Consider the example of the Big Drug Company, which is planning its R&D budget for the next year. Economists and scientists working for Big Drug have compiled a list of potential research and development projects and estimated rates of return. (The rate of return is the estimated payoff from the project.) This figure shows how the calculations work. The downward-sloping DPrivate curve represents the firm’s demand for financial capital and reflects the company’s willingness to borrow to finance research and development projects at various interest rates. Suppose that this firm’s investment in research and development creates a spillover benefit to other firms and households. After all, new innovations often spark other creative endeavors that society also values. If we add the spillover benefits society enjoys to the firm’s private demand for financial capital, we can draw DSocial that lies above DPrivate.

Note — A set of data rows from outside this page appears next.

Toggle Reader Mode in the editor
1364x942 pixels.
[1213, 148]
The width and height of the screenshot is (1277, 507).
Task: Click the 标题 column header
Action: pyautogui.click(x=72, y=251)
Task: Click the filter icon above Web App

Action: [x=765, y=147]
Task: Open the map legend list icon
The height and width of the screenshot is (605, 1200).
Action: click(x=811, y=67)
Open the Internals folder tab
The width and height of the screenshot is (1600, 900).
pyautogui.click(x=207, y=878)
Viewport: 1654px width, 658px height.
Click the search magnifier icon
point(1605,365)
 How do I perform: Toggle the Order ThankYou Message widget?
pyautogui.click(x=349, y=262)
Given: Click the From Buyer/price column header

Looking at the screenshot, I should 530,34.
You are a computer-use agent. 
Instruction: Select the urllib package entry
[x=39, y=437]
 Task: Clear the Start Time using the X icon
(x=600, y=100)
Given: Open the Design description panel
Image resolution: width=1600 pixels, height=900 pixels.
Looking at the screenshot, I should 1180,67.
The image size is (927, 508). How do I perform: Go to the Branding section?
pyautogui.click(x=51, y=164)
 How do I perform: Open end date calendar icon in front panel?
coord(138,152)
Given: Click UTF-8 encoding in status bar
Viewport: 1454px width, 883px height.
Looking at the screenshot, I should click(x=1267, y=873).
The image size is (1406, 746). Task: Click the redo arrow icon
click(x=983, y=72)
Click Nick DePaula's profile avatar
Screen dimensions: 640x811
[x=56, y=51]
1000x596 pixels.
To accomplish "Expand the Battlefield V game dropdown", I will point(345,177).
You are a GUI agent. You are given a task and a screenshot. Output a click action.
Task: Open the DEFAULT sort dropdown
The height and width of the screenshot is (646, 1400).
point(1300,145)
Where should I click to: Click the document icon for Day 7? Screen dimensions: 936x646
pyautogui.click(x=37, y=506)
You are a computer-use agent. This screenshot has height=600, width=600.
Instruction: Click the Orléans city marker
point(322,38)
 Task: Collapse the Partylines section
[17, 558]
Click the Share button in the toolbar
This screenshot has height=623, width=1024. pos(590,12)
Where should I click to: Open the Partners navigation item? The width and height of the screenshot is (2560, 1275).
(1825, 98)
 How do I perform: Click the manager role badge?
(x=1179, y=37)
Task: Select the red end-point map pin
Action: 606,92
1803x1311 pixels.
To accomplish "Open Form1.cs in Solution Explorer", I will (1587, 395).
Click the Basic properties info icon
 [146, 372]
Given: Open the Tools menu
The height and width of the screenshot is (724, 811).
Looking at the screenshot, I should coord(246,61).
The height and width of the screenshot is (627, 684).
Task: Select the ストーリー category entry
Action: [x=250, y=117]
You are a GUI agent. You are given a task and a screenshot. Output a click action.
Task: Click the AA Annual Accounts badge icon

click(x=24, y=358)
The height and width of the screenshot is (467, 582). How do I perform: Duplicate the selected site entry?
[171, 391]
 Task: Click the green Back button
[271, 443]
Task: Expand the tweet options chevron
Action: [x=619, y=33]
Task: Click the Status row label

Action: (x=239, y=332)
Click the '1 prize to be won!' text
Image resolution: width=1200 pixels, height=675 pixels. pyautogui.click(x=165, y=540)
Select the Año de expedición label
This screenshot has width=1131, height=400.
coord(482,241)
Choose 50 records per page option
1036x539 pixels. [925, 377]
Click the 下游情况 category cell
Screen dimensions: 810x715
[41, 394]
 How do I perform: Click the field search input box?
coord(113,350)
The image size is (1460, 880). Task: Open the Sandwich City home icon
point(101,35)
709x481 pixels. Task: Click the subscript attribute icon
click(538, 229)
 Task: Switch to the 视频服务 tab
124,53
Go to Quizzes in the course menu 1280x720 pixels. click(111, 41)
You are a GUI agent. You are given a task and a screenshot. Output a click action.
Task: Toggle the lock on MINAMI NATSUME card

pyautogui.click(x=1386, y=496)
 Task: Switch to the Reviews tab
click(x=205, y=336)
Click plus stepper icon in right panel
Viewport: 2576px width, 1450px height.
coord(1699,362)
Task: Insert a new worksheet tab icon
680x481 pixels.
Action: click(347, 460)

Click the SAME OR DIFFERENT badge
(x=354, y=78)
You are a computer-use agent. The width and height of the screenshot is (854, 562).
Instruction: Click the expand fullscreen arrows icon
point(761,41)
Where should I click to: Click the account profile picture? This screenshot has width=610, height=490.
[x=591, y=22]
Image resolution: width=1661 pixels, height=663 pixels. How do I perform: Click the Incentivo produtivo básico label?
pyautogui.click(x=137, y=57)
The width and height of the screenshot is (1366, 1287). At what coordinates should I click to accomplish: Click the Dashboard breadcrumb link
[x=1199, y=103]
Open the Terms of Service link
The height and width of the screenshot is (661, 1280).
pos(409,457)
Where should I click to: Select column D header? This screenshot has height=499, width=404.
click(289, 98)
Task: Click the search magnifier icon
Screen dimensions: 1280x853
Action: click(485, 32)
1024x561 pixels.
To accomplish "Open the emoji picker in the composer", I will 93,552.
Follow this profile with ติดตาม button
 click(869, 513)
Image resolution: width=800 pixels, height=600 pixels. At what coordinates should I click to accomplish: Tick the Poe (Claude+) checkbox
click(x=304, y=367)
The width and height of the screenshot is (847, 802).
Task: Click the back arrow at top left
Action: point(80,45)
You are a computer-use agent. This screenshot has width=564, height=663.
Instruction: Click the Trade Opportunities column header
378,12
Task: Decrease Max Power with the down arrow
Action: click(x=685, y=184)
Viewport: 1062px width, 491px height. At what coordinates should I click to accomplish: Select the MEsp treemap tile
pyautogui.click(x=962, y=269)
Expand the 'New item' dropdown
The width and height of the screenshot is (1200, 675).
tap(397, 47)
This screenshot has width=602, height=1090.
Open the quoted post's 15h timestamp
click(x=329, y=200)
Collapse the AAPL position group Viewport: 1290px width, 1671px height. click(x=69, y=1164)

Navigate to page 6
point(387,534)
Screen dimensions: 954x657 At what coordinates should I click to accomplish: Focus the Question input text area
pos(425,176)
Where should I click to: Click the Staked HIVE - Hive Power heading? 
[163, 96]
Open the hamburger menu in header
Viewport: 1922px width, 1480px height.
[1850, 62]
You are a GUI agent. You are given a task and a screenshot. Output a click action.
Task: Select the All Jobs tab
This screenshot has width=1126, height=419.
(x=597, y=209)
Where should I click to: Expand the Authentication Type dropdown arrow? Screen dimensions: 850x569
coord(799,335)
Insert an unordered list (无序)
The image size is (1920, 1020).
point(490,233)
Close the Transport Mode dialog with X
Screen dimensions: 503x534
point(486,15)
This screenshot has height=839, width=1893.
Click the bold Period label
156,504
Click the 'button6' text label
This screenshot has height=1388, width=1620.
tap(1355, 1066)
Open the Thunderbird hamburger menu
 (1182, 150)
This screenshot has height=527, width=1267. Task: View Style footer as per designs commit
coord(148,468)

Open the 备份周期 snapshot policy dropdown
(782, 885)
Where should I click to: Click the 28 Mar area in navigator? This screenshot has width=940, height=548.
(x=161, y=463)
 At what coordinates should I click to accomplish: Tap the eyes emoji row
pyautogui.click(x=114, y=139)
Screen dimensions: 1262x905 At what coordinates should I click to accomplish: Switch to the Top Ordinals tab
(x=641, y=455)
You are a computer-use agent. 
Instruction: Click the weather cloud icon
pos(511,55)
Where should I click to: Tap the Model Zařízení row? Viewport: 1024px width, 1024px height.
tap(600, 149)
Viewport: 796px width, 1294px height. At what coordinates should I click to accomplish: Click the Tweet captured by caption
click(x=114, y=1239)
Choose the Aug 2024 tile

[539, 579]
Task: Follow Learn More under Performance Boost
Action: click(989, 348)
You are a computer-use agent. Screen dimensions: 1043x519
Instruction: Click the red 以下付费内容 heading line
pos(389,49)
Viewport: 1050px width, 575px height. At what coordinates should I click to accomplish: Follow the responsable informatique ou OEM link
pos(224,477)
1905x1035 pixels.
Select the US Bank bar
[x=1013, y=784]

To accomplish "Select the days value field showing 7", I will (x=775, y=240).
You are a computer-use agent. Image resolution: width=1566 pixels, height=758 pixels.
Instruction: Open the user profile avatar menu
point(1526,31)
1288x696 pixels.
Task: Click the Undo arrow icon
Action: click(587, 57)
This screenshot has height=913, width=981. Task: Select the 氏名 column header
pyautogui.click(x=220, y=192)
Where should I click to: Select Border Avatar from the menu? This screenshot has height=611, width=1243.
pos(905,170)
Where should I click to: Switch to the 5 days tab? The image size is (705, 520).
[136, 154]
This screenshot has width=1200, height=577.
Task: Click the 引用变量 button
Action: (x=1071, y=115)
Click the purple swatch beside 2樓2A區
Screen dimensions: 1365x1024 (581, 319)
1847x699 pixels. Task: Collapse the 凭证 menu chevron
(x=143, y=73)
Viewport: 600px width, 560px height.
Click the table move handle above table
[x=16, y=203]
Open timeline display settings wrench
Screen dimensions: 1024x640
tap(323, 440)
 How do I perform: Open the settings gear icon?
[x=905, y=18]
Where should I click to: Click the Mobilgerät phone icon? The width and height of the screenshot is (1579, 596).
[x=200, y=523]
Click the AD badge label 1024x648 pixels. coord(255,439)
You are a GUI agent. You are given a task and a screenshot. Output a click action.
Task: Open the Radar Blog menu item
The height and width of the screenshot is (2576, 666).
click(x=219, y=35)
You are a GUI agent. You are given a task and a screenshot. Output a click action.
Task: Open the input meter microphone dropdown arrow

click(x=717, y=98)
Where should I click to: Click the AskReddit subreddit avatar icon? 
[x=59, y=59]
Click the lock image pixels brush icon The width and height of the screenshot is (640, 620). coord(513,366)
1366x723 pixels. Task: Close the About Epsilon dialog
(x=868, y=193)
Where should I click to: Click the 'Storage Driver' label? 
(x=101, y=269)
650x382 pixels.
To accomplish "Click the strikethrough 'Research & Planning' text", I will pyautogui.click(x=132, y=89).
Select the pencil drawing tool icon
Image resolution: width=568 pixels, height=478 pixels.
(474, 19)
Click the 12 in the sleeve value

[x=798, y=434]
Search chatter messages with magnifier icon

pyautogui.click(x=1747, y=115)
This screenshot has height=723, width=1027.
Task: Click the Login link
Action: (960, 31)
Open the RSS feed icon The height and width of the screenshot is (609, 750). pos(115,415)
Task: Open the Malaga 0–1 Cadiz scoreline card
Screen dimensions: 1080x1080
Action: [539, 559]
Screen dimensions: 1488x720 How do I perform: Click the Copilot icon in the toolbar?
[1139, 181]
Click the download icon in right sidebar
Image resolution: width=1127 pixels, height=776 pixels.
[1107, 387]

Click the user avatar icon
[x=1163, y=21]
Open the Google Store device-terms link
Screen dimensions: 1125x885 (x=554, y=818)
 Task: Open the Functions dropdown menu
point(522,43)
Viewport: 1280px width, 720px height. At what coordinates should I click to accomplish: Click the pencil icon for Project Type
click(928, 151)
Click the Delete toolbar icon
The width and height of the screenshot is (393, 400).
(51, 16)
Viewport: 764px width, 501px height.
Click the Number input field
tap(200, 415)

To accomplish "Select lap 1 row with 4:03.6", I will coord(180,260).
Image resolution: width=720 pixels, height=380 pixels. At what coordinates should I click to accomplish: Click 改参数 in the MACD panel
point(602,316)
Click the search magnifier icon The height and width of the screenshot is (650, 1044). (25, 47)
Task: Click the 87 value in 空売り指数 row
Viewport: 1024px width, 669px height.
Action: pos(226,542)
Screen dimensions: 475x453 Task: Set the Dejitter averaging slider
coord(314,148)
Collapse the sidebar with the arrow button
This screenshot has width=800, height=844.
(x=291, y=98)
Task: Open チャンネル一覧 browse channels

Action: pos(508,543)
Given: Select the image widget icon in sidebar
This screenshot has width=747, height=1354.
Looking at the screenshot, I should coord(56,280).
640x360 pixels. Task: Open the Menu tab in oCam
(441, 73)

If there was a way for the firm to fully monopolize those social benefits by somehow making them unavailable to the rest of us, the firm’s private demand curve would be the same as society’s demand curve. According to this figure and this table, if the going rate of interest on borrowing is 8%, and the company can receive the private benefits of innovation only, then the company would finance $30 million. Society, at the same rate of 8%, would find it optimal to have $52 million of borrowing. Unless there is a way for the company to fully enjoy the total benefits, then it will borrow less than the socially optimal level of $52 million.
Positive Externalities and Technology
Return and Demand for Capital
|Rate of Return||DPrivate (in millions)||DSocial (in millions)|
Big Drug’s original demand for financial capital (DPrivate) is based on the profits received by the firm. However, other pharmaceutical firms and health care companies may learn new lessons about how to treat certain medical conditions and are then able to create their own competing products. The social benefit of the drug takes into account the value of all the positive externalities of the drug. If Big Drug were able to gain this social return instead of other companies, its demand for financial capital would shift to the demand curve DSocial, and it would be willing to borrow and invest $52 million. However, if Big Drug is receiving only 50 cents of each dollar of social benefits, the firm will not spend as much on creating new products. The amount it would be willing to spend would fall somewhere in between DPrivate and DSocial.